Different Caregivers: How to Choose

For many people with health problems, a hospital is not the ideal setting. Perhaps the patient did spend time in a hospital but has recovered sufficiently to be discharged. Or maybe an elderly person has developed various medical needs that can be met in his or her home.

But what kind of help is needed, and who is the best caregiver for a particular situation? Do you need a nurse or can you get by with someone with less formal training? Here's a rundown of different types of healthcare providers you may encounter:

Virtual Nurse

Although still in clinical trials at Boston's Northeastern University, a virtual nurse may one day arrive at a hospital near you. Developed to counsel patients just prior to discharge, the virtual nurse is delivered to the patient's bedside in animated, interactive touch screen form. She offers detailed instructions for follow-up care including medications and subsequent appointments. So far, results are promising, with participants reporting that the virtual nurse is easy to understand and even preferable to a live nurse.

Visiting Nurse

A visiting nurse is a registered nurse who takes care of people in their homes. She treats people recovering from illnesses and accidents as well as those who are disabled or chronically ill. She will also administer medication and help with all the basic tasks of daily living. Visiting nurses operate out of social-service agencies that serve the local community. Most states have visiting nurse associations. Check http://vnaa.org for local listings.

Home Health Aides or Certified Nurse's Aides

These caregivers provide crucial help for homebound patients under the supervision of nurses and physical therapists. Some training is required, although this varies from state to state. Generally, HHAs and CNAs will help patients get to and from the bathroom, groom themselves, take medications, eat and drink, and monitor vital signs such as blood pressure. Some aides also do light housekeeping. Depending on their training and individual state requirements, they may also treat wounds, administer dressings, and handle catheters and ostomies.

Personal Care Aides

These assistants are not certified but nevertheless can be invaluable members of a care team. They may help keep house, prepare meals, and provide companionship. As with certified aides, different states have very different variations in job titles and duties.

▶ DATA TO EXAMINE:
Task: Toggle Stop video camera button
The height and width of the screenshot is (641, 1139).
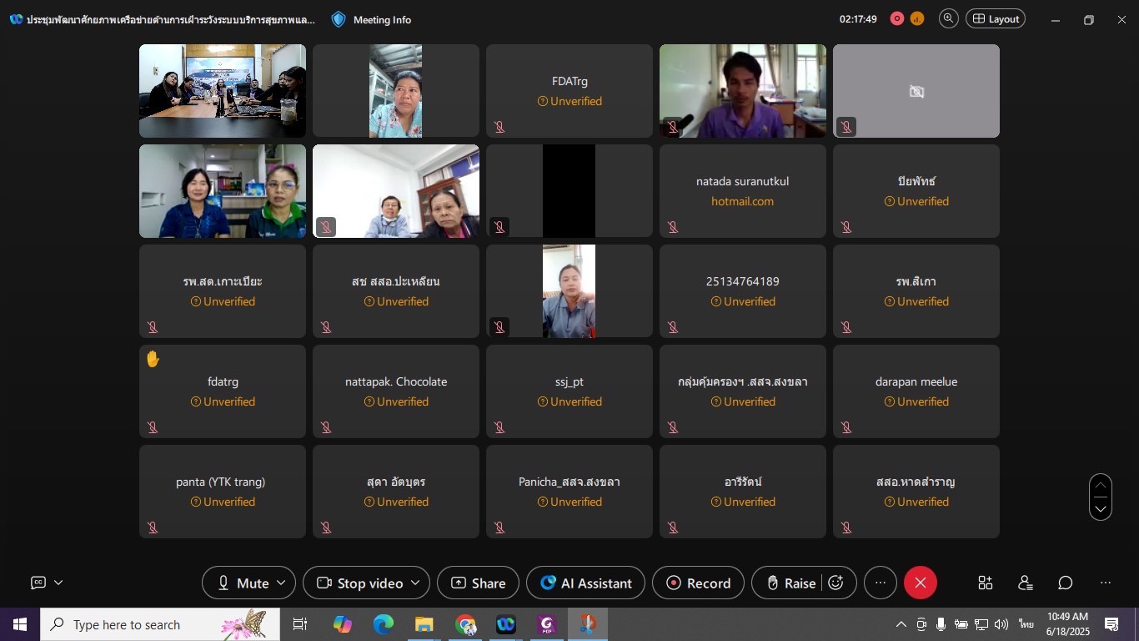Action: click(x=360, y=583)
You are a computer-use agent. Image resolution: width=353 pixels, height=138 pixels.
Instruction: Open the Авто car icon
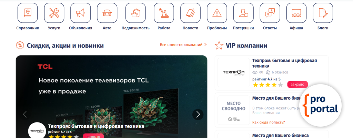coord(107,13)
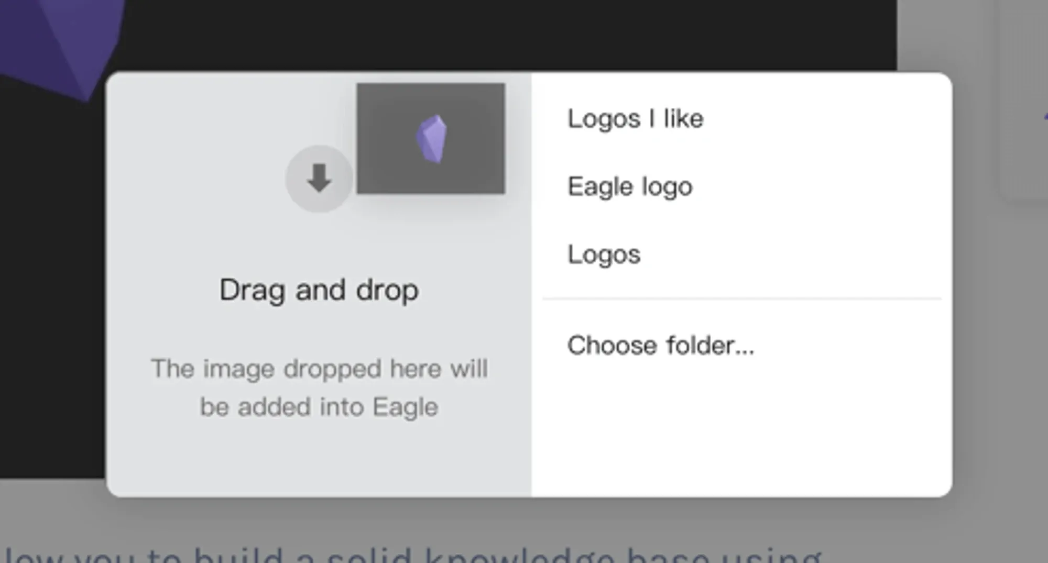Select the "Logos" folder entry
The image size is (1048, 563).
pos(604,255)
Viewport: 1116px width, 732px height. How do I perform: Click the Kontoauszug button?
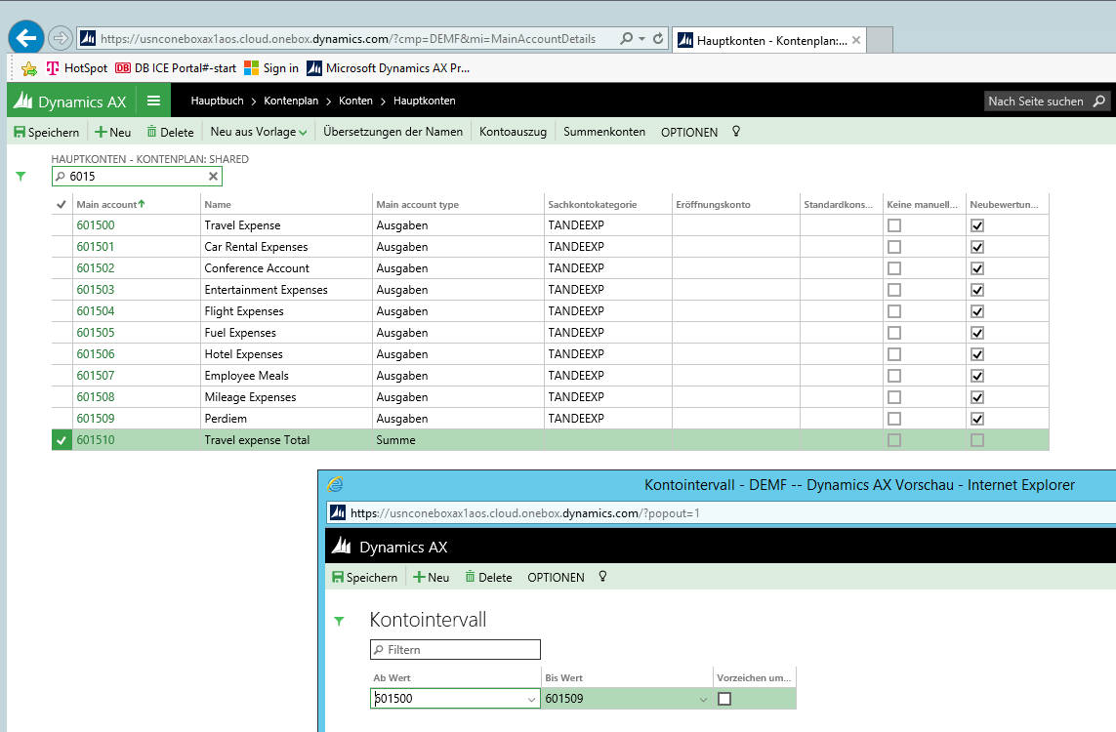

▶ EXERCISE:
Reproduce word for word the passage of the caregivers text above that runs from "Home Health Aides" up to and including "catheters and ostomies.".

▶ ANSWER:
Home Health Aides or Certified Nurse's Aides

These caregivers provide crucial help for homebound patients under the supervision of nurses and physical therapists. Some training is required, although this varies from state to state. Generally, HHAs and CNAs will help patients get to and from the bathroom, groom themselves, take medications, eat and drink, and monitor vital signs such as blood pressure. Some aides also do light housekeeping. Depending on their training and individual state requirements, they may also treat wounds, administer dressings, and handle catheters and ostomies.